#### EXERCISE TASK:
Please return everything in the material below, word for word, from its first line down to and including the line that contains "tap(225, 248)". Leave the pictures out of your answer.

#### DATA FOR THE TASK:
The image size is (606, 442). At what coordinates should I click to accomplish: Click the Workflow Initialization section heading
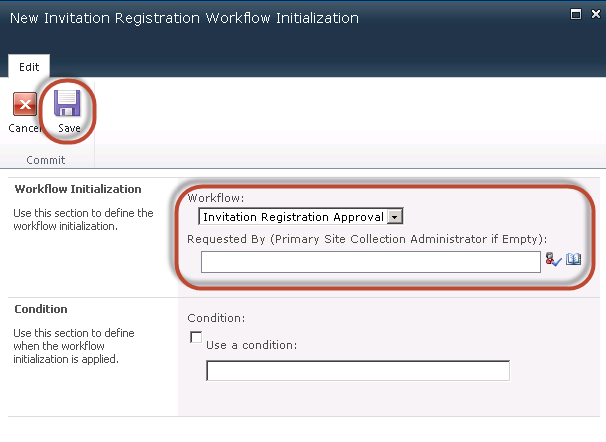(78, 189)
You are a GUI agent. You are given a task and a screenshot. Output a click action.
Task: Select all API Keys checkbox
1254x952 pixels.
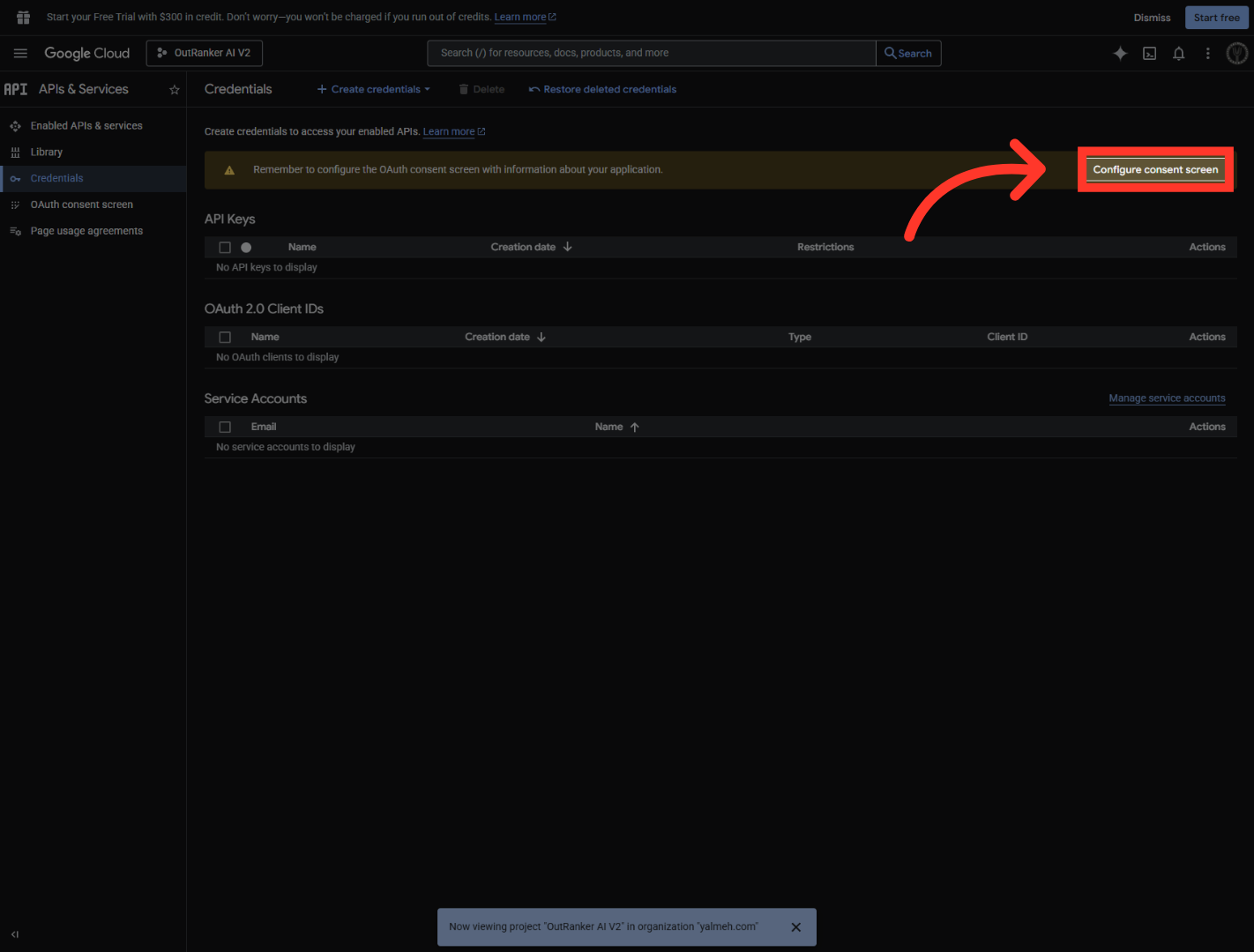tap(225, 248)
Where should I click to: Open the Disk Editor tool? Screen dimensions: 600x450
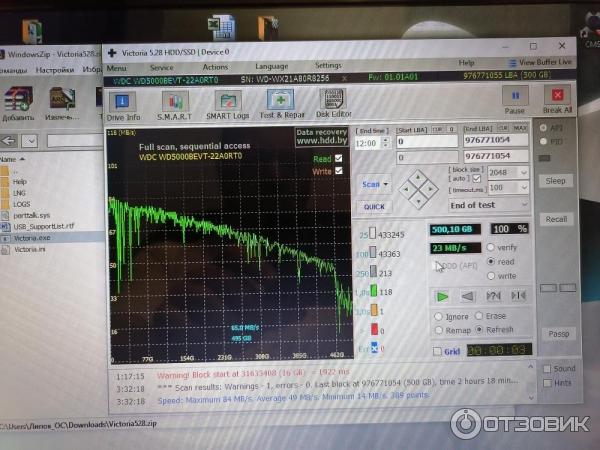point(335,101)
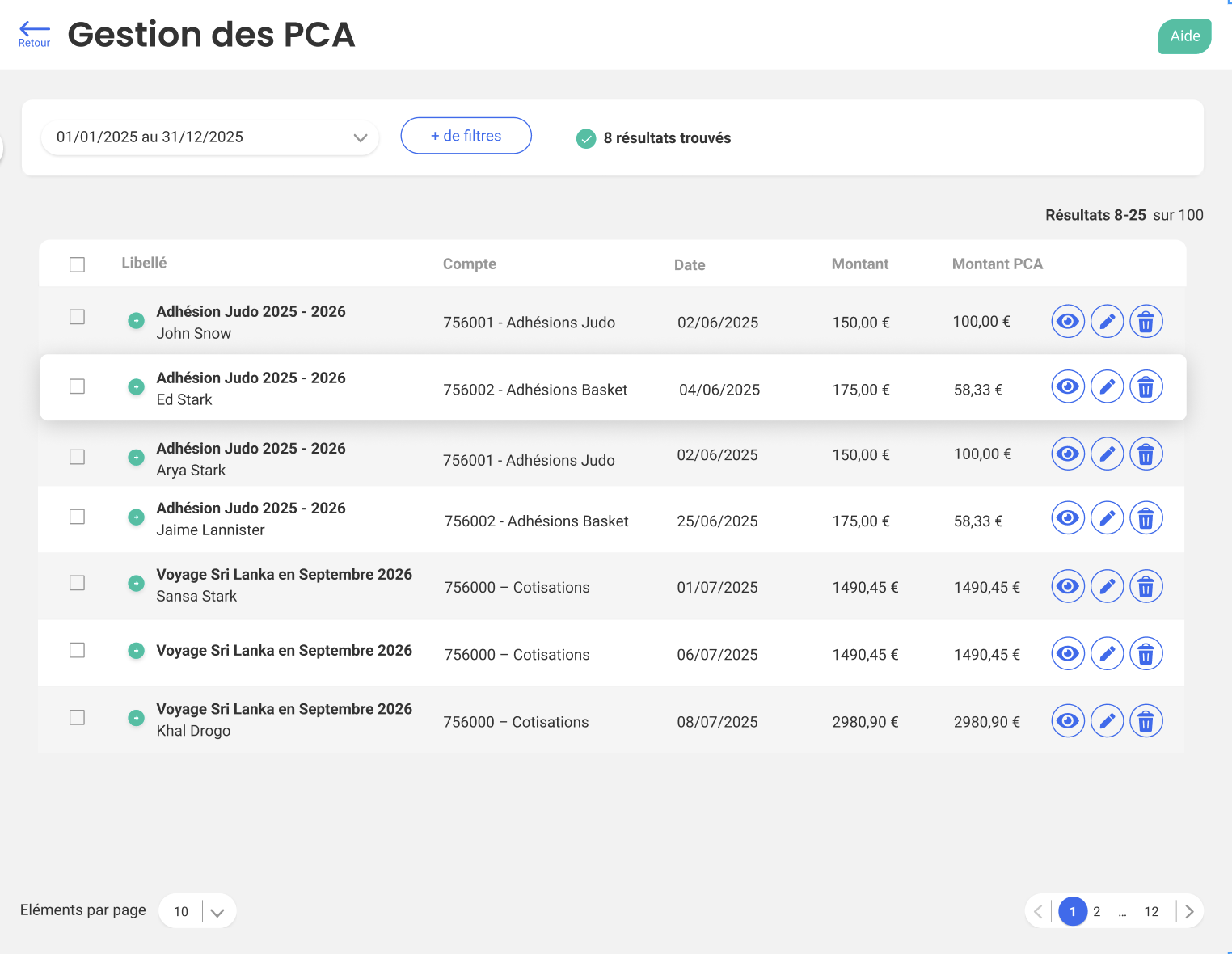Screen dimensions: 1232x954
Task: Go to next page using right chevron
Action: tap(1189, 912)
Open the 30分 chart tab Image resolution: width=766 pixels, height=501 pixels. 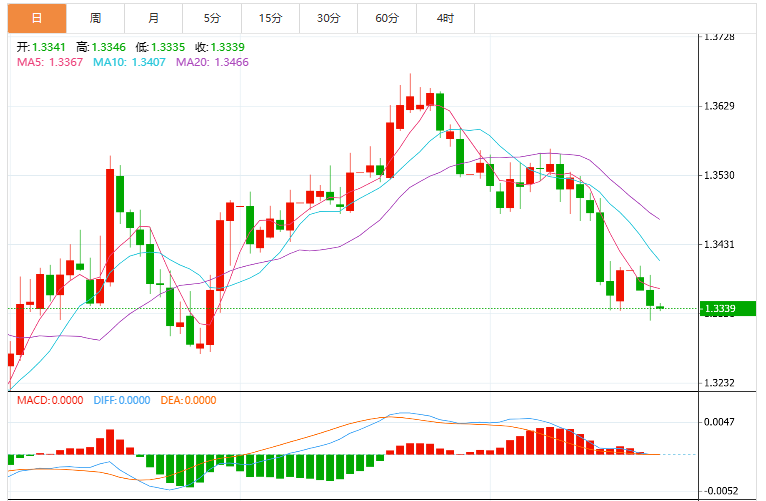[328, 19]
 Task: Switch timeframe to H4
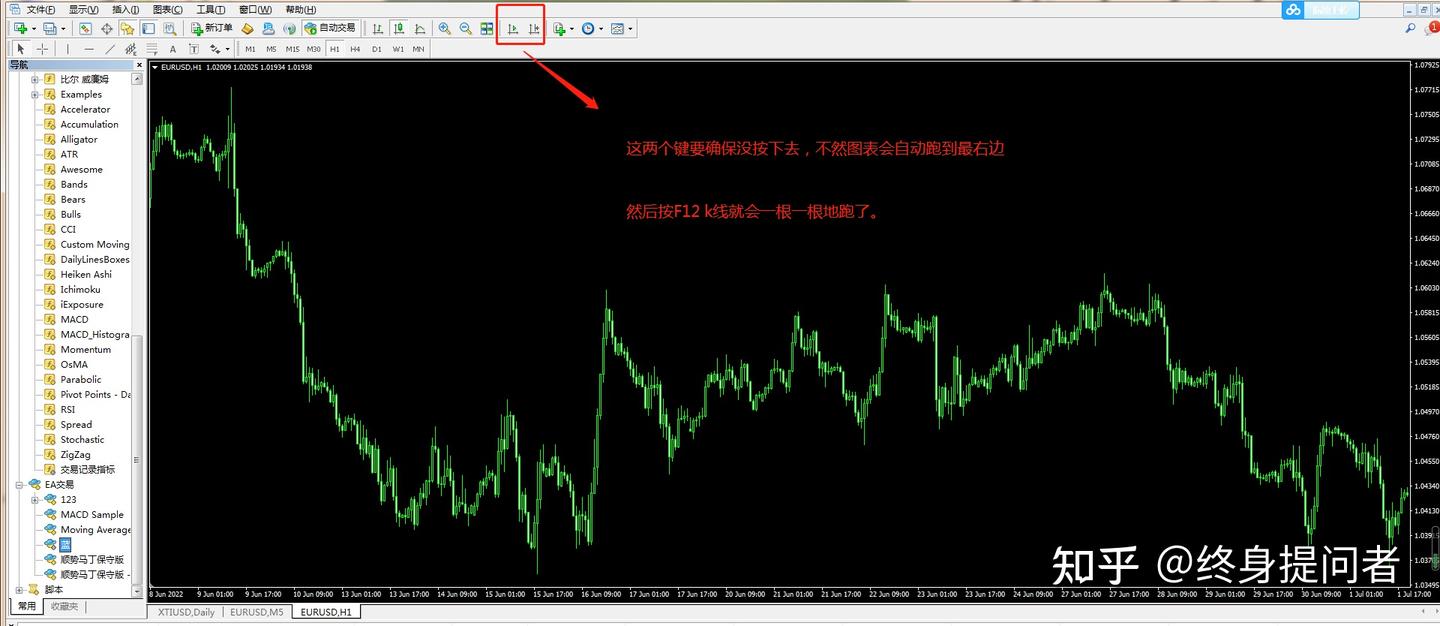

#### FINISHED EXERCISE:
The image size is (606, 442). At what coordinates should I click to accomplish: Click the Workflow Initialization section heading
(78, 189)
You are a GUI agent. You are given a task and a screenshot. Output a click action.
Task: Select all API Keys checkbox
1254x952 pixels.
tap(225, 248)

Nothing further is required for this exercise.